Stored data

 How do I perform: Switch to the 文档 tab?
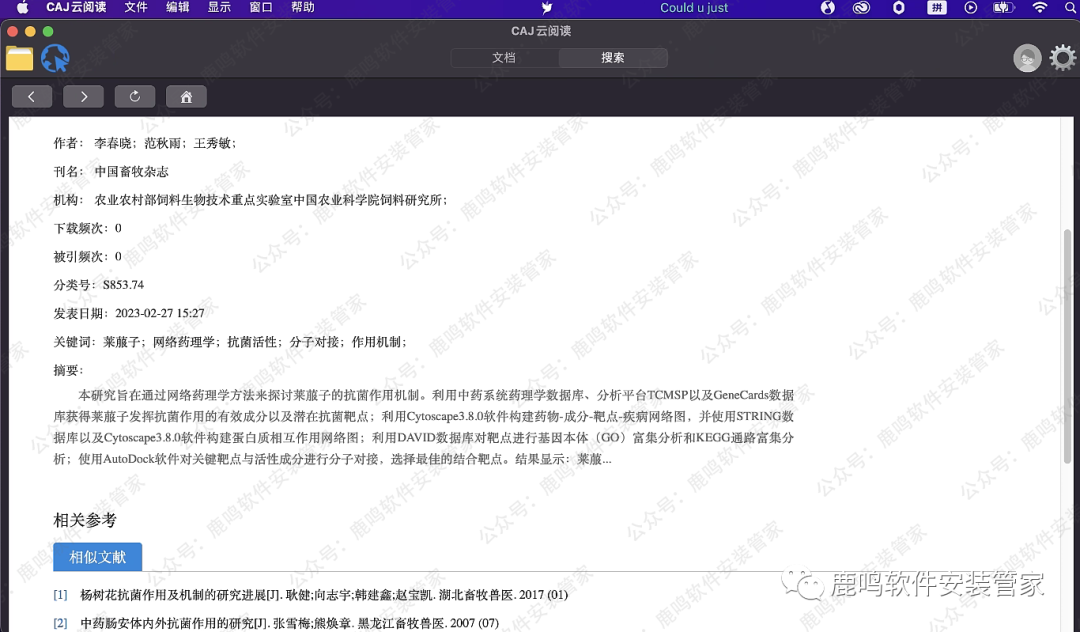click(506, 57)
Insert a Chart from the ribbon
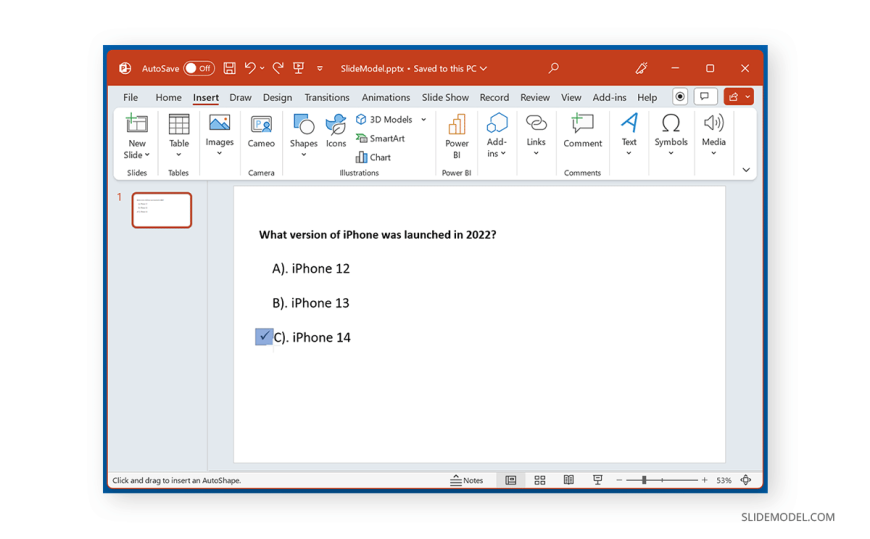Screen dimensions: 870x539 pos(373,157)
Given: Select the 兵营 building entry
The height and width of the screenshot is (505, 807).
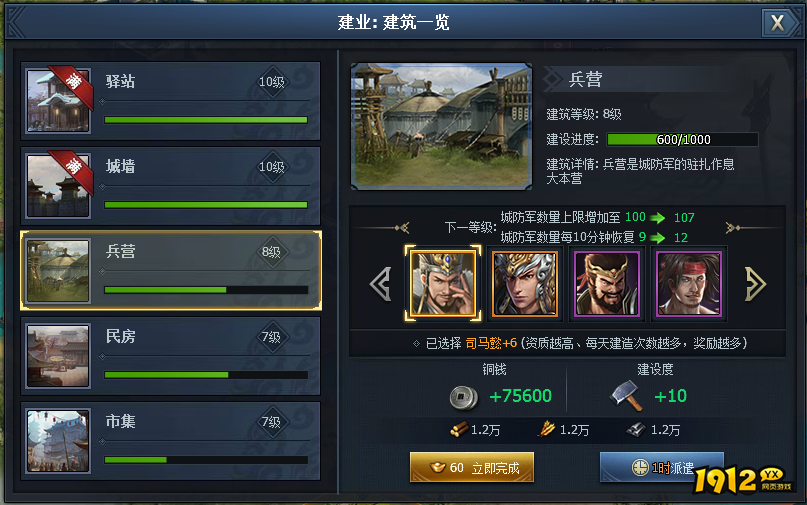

Problem description: Write out the records exactly. Do not carry the pictures over.

The completed task:
 How do I perform: Switch to the 文档 tab?
click(506, 57)
Insert a Chart from the ribbon
Screen dimensions: 870x539 pos(373,157)
Given: Select the 兵营 building entry
The height and width of the screenshot is (505, 807).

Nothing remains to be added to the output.